A development of the Gloster Grebe fighter, the Gamecock was initially to Specification 37/23, a re-engined variant of the Grebe using the new 398hp Bristol Jupiter IV radial engine. Of wooden construction with fabric skinning and retaining the then standard armament of two synchronised 7.7mm Vickers guns. Ordered originally as the Grebe II in August 1924, the prototype Gamecock 1 (as it became titled) was delivered to Martlesham Heath for service tests on 20 February 1925. Trial reports were enthusiastic, resulting in an initial order for 30 production Gamecock Is machines in September 1925 powered by the 425hp Jupiter VI.
First to take delivery of the production Gamecocks was 23 Squadron RAF, at Henlow, in May 1926; followed by 3, 17, 32 and 43 Squadrons. Although designed for day fighting, the Gamecocks issued to 3 and 17 Squadrons were specially modified for night interception duties. During the next five years, Gamecocks were prominent in the many public displays organized by the RAF, and demonstrated the type's manoeuvrability in many superb aerobatic exhibitions.
A further 60 Gamecock Is were built for the RAF (1925-27), one of these (unofficially known as the Gamecock III) at one time flying with a lengthened fuselage, new and enlarged fin and rudder assembly and narrow-chord ailerons.
The Gamecock recorded a relatively high accident rate in service use; 22 having crashed within 19 months of its introduction to the RAF, and killing eight pilots. A variety of modifications were embodied progressively to eliminate the Gamecocks' tendencies to spin abruptly and give wing flutter at high speed. Despite such characteristics, service Gamecocks quickly demonstrated their fast performance by taking the first three places in the 1927 Sassoon Cup Race for RAF fighter squadrons.
A developed version, the Gamecock II, with a steel-tube upper wing centre section, narrow-chord ailerons and a larger rudder, appeared in 1928. This was adopted by Finland, two pattern aircraft and a manufacturing licence being acquired. Fifteen Gamecock IIs were built for the Finnish air arm 1929-30 by the State Aircraft Factory (Valtion Lentokonenetehdas), these having the lengthened fuselage tested earlier in the UK by the so-called Gamecock III and being powered initially by the 420hp Gnome-Rhone Jupiter (IV) 9Ab or 9Ak and later by the 480hp Jupiter (IV) 9Ag. By 1929 licensed production of the design (renamed Kukko) began at Helsinki. One unit, Fighter Squad-ron 24, continued to fly this variant from 1929 until 1935; while one Finnish Gamecock (GA-46) remained in service until late 1944.

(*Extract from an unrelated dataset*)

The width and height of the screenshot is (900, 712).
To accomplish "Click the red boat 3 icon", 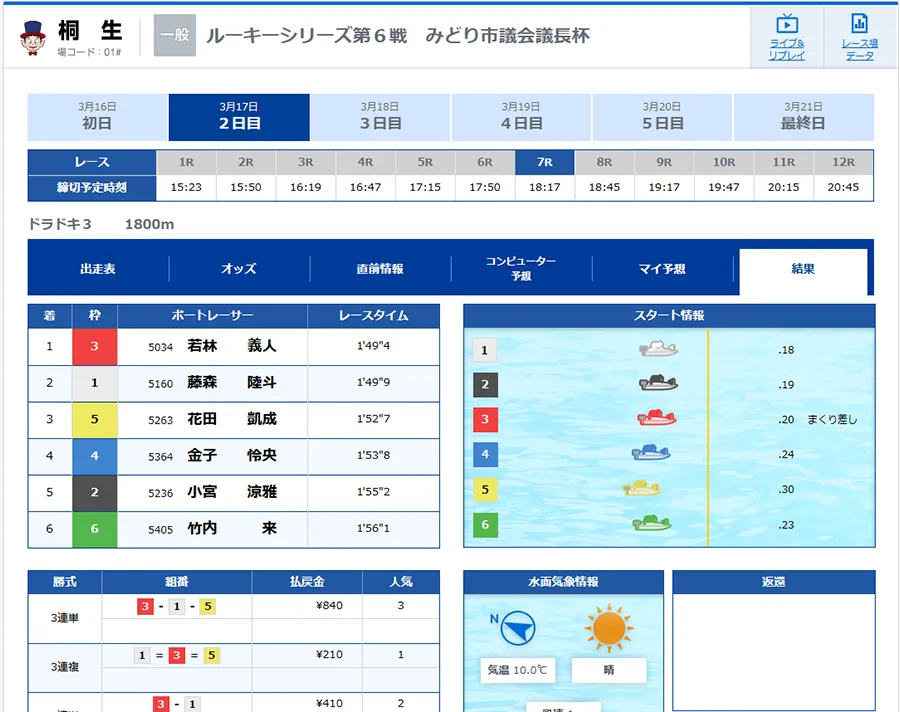I will [x=656, y=418].
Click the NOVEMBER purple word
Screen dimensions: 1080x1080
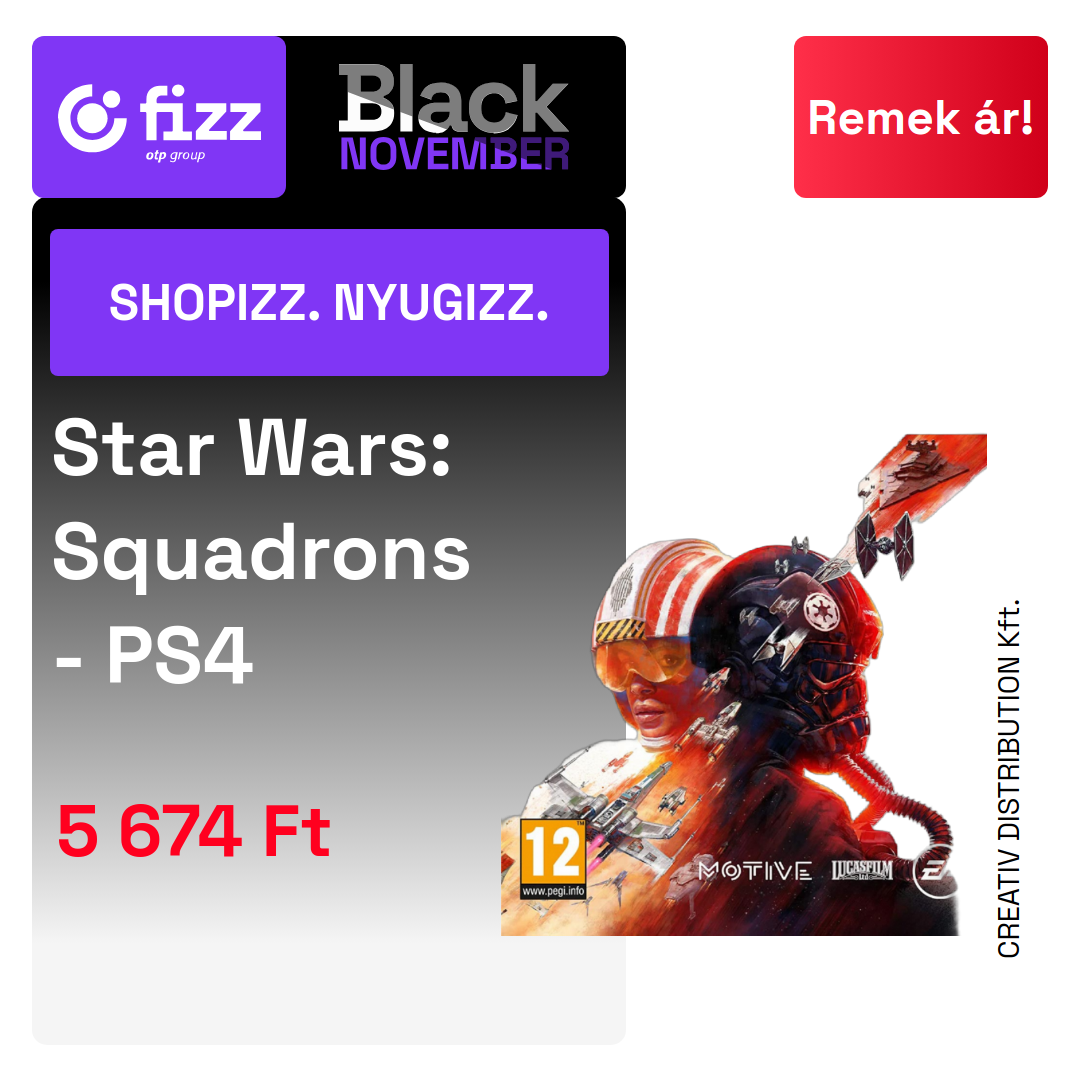coord(454,154)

Though development of the basic Gamecock was undertaken, resulting in the Gamecock II and III, the latter saw no service use. In 1928 the Finnish government, having been much impressed by various displays of the Gamecock's versatility, placed an order for the type.
Last of the all-wood construction fighters in RAF use, the Gamecock achieved fame in perpetuity when the reformed 43 Squadron adopted a fighting cock as its chosen official badge motif; the unit being known ever since as 'The Fighting Cocks'.
The last Gamecock Is were withdrawn from first-line RAF service mid-1931, Gamecock IIs remaining first-line Finnish equipment until 1935.
Gamecock Mk I
Engine: 1 x Bristol Jupiter VI, 317kW
Max take-off weight: 1299 kg / 2864 lb
Empty weight: 875 kg / 1929 lb
Span: (upper) 9.07 m (29 ft 9.5 in)
Spun (lower) 7.89 m (25 ft 11 in)
Length: 5.99 m / 19 ft 8 in
Height: 3.06 m / 10 ft 0 in
Wing area: 34.63 sq.m / 372.75 sq ft
Max. speed: 249 km/h / 155 mph
Ceiling: 6736 m / 22100 ft
Armament: 2 x 0.303-in (7.7-mm) Vickers Mk 1, 1200 rounds.